-- Task details --
Decide whether each statement below agrees with the text on counting and characterizing compliers, answering yes or no and quoting the words of the text that settle it. (a) Over-identification testing that checks whether multiple instruments estimate the same thing stays valid in a fully heterogeneous world. (b) Acemoglu and Angrist (2000) argue that quarter-of-birth instruments and state compulsory attendance laws affect essentially the same group of people. (c) Each instrumental variable identifies a causal parameter specific to the whole population rather than to a subpopulation.

Reading text START

Mostly Harmless Econometrics: An Empiricist’s Companion
Counting and Characterizing Compliers
We’ve seen that, except in special cases, each instrumental variable identifies a unique causal parameter, one specific to the subpopulation of compliers for that instrument. Different valid instruments for the same causal relation therefore estimate different things, at least in principle (an important exception being
instruments that allow for perfect compliance on one side or the other). Although different IV estimates are "weighted-up" by 2SLS to produce a single average causal effect, over-identification testing of the sort discussed in Section 4.2.2, where multiple instruments are validated according to whether or not they estimate the same thing, is out the window in a fully heterogeneous world.
Differences in compliant sub-populations might explain variability in treatment effects from one instrument to another. We would therefore like to learn as much as we can about the compliers for different instruments. Moreover, if the compliant subpopulation is similar to other populations of interest, the case for extrapolating estimated causal effects to these other populations is stronger. In this spirit, Acemoglu and Angrist (2000) argue that quarter-of-birth instruments and state compulsory attendance laws (the minimum schooling required before leaving school in your state of birth when you were 14) affect essentially the same group of people and for the same reasons. We therefore expect IV estimates of the returns to schooling from these two sets of instruments to be similar. We might also expect the quarter of birth estimates to predict the impact of contemporary proposals to strengthen compulsory attendance laws.

Reading text END
Source material START

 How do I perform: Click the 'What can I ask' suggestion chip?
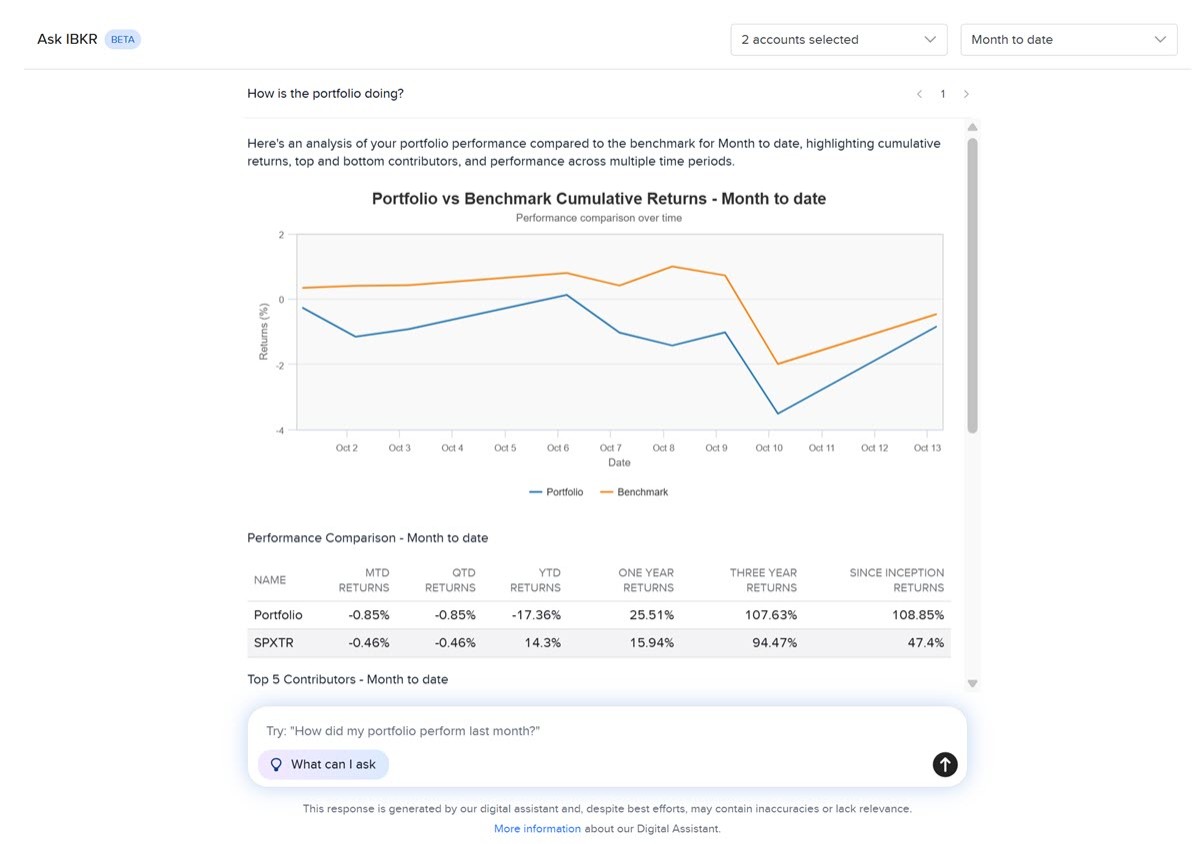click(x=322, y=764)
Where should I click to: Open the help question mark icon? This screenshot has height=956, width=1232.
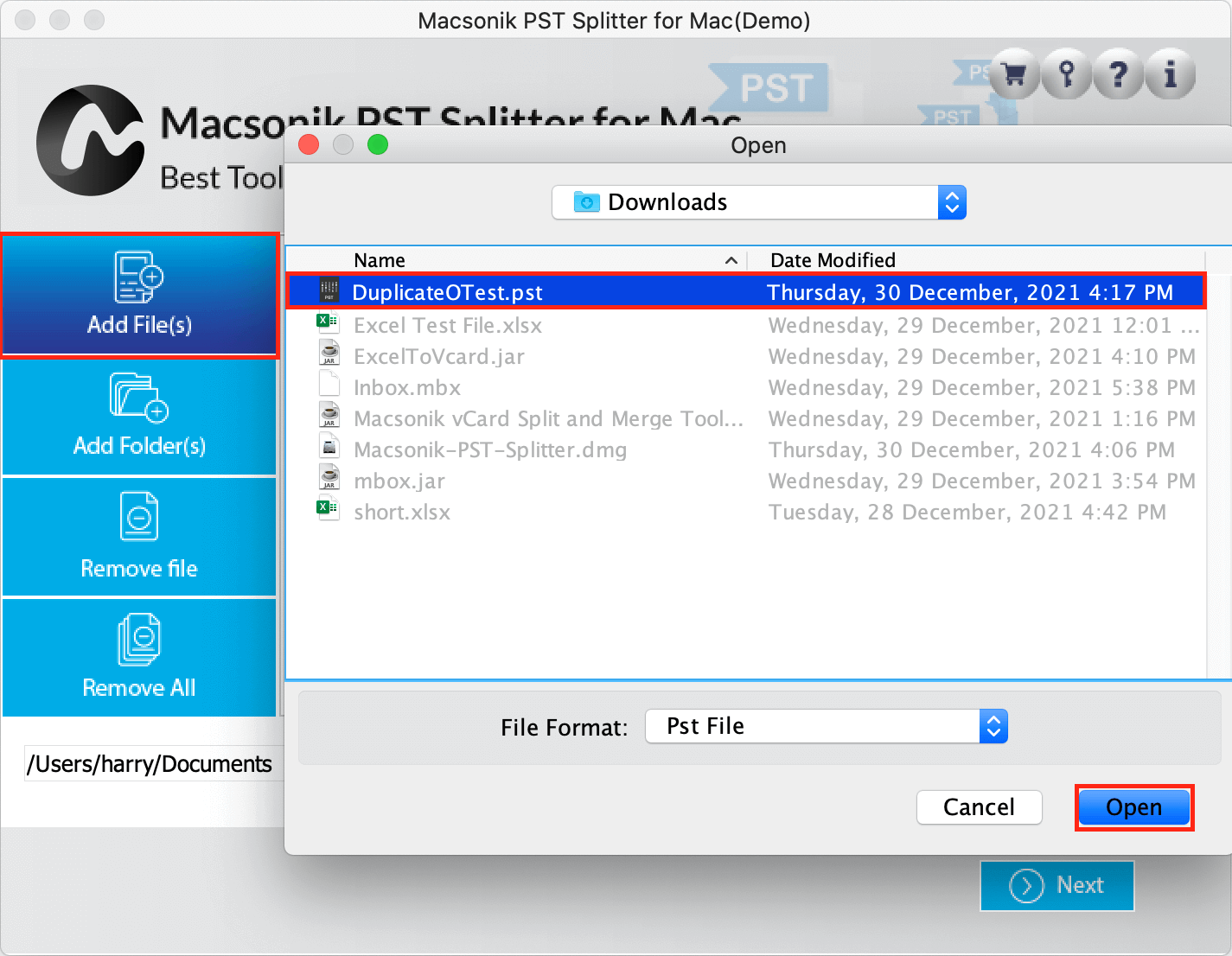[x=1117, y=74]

Source material END

-- Solution for this exercise --
(a) No: "is out the window in a fully heterogeneous world."
(b) Yes: "quarter-of-birth instruments and state compulsory attendance laws (the minimum schooling required before leaving school in your state of birth when you were 14) affect essentially the same group of people and for the same reasons."
(c) No: "one specific to the subpopulation of compliers for that instrument."